Oil and natural gas remain the primary focus of capital spending, jumping to $50bn in 2022. The 18% increase is geared towards the Tanajib Gas Plant and developing a drilling program, company documents show.

The capital investment boost shows company leadership's faith in a continued need for oil and gas over the next several years.

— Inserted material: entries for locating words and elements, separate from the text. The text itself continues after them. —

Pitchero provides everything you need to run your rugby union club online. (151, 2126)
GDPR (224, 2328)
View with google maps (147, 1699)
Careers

In investor documents, the company said it plans investments in carbon-reducing technologies for future oil sales, including placing chips in low-carbon hydrogens and holding carbon dioxide underground.

The Saudi Press Agency, the state-run media outlet, said Aramco is headed to increasing oil output capacity to 13 million barrels each day and is boosting its liquid and chemical production by 2027. The company plans to more than double its gas production by 2030.

“We recognize that energy security is paramount for billions of people around the world, which is why we continue to make progress on increasing our crude oil production capacity,” Nasser said.

Shale fields

The kingdom is estimated to hold the world’s fifth-largest reserves of shale gas but it has done little to explore.

A large shale gas field in the eastern part of the country is being developed, company officials said.

Aramco plans to invest $100 bn in the Jafurah shale gas field over time, increasing the gas flow by more than 50% by 2030. It’s estimated that Jafurah contains 200 trillion cubic feet of gas, making it the world’s largest shale gas play outside of the US.

Reports state the play measures about 105 miles long and 62 miles wide, similar to the Eagle Ford field in the US, its second-largest shale gas field.  

When it comes online in 2024, the onshore gas field will mainly supply natural gas for domestic power generation and feedstock for Saudi Arabia’s petrochemical production.  

The development is part of the country’s Vision 2030 initiative to diversify the kingdom’s economy away from oil dependency.  

Going green 

In the past, Aramco said it will cut greenhouse gas emissions. The company plans to reach net-zero Scope 1 and Scope 2 across all its wholly-owned operations by mid-century.  

According to the US EPA, Scope 1 are direct emissions from sources owned or controlled by the company, while Scope 2 covers indirect emissions from the generation of purchased power consumed by the company. 

When Aramco went public in December 2019, it made history as the most successful public offering, raising $25.6bn. However, the country set valuation range was between $1.7tn and $2tn.